:: WHAT THE EXERCISE ASKS ::
Print the records below word for word, line by line, with nothing changed.

:: GIVEN RECORDS ::
════════════════════
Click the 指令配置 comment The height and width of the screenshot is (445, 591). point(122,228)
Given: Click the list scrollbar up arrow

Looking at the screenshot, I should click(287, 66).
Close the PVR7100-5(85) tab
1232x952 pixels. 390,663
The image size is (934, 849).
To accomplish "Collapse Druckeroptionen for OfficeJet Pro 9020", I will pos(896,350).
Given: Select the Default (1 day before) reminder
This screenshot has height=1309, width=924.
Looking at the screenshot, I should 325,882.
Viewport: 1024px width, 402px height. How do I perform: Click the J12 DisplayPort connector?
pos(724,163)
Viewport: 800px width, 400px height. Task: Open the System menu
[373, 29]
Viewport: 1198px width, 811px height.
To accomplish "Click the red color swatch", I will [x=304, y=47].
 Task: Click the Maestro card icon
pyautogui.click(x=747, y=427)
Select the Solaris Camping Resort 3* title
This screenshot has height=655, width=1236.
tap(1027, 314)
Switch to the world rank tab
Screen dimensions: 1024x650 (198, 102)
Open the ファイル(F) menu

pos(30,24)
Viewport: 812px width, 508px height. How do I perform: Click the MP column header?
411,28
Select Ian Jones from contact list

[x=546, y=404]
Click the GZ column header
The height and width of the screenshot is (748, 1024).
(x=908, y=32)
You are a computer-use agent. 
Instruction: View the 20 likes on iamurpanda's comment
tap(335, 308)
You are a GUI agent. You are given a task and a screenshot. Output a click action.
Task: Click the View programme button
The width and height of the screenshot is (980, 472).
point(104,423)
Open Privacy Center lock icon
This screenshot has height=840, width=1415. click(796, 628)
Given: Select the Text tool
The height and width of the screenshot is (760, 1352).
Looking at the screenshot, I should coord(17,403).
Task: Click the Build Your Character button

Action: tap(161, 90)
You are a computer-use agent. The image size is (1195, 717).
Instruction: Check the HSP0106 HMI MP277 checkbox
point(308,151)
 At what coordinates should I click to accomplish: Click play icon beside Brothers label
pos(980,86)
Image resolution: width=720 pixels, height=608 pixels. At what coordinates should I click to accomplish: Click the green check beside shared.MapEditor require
════════════════════
:: CORRECT RESULT ::
Click the 指令配置 comment The height and width of the screenshot is (445, 591). point(122,228)
Given: Click the list scrollbar up arrow

Looking at the screenshot, I should click(287, 66).
Close the PVR7100-5(85) tab
1232x952 pixels. 390,663
The image size is (934, 849).
To accomplish "Collapse Druckeroptionen for OfficeJet Pro 9020", I will pos(896,350).
Given: Select the Default (1 day before) reminder
This screenshot has height=1309, width=924.
Looking at the screenshot, I should 325,882.
Viewport: 1024px width, 402px height. How do I perform: Click the J12 DisplayPort connector?
pos(724,163)
Viewport: 800px width, 400px height. Task: Open the System menu
[373, 29]
Viewport: 1198px width, 811px height.
To accomplish "Click the red color swatch", I will [x=304, y=47].
 Task: Click the Maestro card icon
pyautogui.click(x=747, y=427)
Select the Solaris Camping Resort 3* title
This screenshot has height=655, width=1236.
tap(1027, 314)
Switch to the world rank tab
Screen dimensions: 1024x650 (198, 102)
Open the ファイル(F) menu

pos(30,24)
Viewport: 812px width, 508px height. How do I perform: Click the MP column header?
411,28
Select Ian Jones from contact list

[x=546, y=404]
Click the GZ column header
The height and width of the screenshot is (748, 1024).
(x=908, y=32)
You are a computer-use agent. 
Instruction: View the 20 likes on iamurpanda's comment
tap(335, 308)
You are a GUI agent. You are given a task and a screenshot. Output a click action.
Task: Click the View programme button
The width and height of the screenshot is (980, 472).
point(104,423)
Open Privacy Center lock icon
This screenshot has height=840, width=1415. click(796, 628)
Given: Select the Text tool
The height and width of the screenshot is (760, 1352).
Looking at the screenshot, I should coord(17,403).
Task: Click the Build Your Character button

Action: tap(161, 90)
You are a computer-use agent. The image size is (1195, 717).
Instruction: Check the HSP0106 HMI MP277 checkbox
point(308,151)
 At what coordinates should I click to accomplish: Click play icon beside Brothers label
pos(980,86)
Image resolution: width=720 pixels, height=608 pixels. At what coordinates should I click to accomplish: Click the green check beside shared.MapEditor require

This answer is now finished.